Former rebel leader who overthrew Marxist dictator

BY Paul Vallely
THE INDEPENDENT
When Ethiopian police opened fire on anti-government demonstrators after the last election, they not only killed 193 people, but also seriously damaged the reputation of the election winner, Prime Minister Meles Zenawi.
Protesters say they were complaining that the election had been fixed, but Mr Meles insists that those on the streets were trying to stage a coup.
Either way, the police response was disproportionate and created a human rights blot on the admirable record of a leader who was seen as one of the great hopes for change in Africa. Mr Zenawi entered Addis Ababa at the head of a rebel army in 1991 after two decades in the bush, to overthrow Ethiopia's blood-thirsty Marxist dictator, Col Mengistu Haile-Mariam.
Since then, he has made enormous progress, instituting democracy, devolving power to the federal regions, restoring independence to the judiciary, and pushing equal rights and opportunities for women.

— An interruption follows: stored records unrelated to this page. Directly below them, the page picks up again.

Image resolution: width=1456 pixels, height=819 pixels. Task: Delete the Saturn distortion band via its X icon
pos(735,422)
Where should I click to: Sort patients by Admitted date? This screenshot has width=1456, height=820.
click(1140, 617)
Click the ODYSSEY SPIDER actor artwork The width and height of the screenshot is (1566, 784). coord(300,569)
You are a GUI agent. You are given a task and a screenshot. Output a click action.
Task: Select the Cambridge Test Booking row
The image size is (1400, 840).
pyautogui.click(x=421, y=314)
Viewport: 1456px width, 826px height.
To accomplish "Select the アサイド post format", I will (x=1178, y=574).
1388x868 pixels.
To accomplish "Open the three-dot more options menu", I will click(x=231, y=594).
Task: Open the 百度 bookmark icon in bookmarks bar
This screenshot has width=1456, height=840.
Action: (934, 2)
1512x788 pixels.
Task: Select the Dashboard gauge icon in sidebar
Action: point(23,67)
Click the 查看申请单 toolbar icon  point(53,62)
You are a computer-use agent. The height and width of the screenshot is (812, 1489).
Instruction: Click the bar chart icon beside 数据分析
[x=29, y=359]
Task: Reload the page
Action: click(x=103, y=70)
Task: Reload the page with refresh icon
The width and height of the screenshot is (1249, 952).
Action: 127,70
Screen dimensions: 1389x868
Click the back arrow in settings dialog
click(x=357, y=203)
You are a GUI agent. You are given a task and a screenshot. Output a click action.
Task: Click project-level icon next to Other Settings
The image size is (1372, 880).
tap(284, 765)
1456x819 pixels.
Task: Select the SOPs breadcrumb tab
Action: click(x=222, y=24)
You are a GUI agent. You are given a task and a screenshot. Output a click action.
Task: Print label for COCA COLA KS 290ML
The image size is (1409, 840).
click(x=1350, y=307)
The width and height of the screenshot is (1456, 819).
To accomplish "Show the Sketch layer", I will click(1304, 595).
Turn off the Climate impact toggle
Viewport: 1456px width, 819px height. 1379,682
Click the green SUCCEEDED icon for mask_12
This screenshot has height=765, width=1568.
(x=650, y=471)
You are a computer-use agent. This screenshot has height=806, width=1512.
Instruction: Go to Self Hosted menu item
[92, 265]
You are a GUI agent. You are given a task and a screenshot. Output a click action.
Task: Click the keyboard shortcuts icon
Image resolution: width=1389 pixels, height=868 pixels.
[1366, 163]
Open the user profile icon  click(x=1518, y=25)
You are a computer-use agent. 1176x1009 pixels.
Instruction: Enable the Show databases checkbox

He is also a pragmatist. He jettisoned his Albanian-style Marxism and embraced the pro-market reforms recommended by the World Bank, fulfilling the conditions to qualify for massive debt cancellation.
But the economic prescriptions of "the Washington consensus" have, over the past 20 years, failed to generate the economic growth promised in Africa. Seeing that, Mr Zenawi has resisted pressures for land reform and refused to privatise the airline or telecomms industries.
Instead, he has developed an imaginative compromise - "a strong developmental state" which will "not intervene in the market in a wanton fashion" but acts to address "market failures".
To that end, he has just secured from China $1.5bn of investment in telecoms. Mobile phones, he says, are proving "a licence to print money in Africa".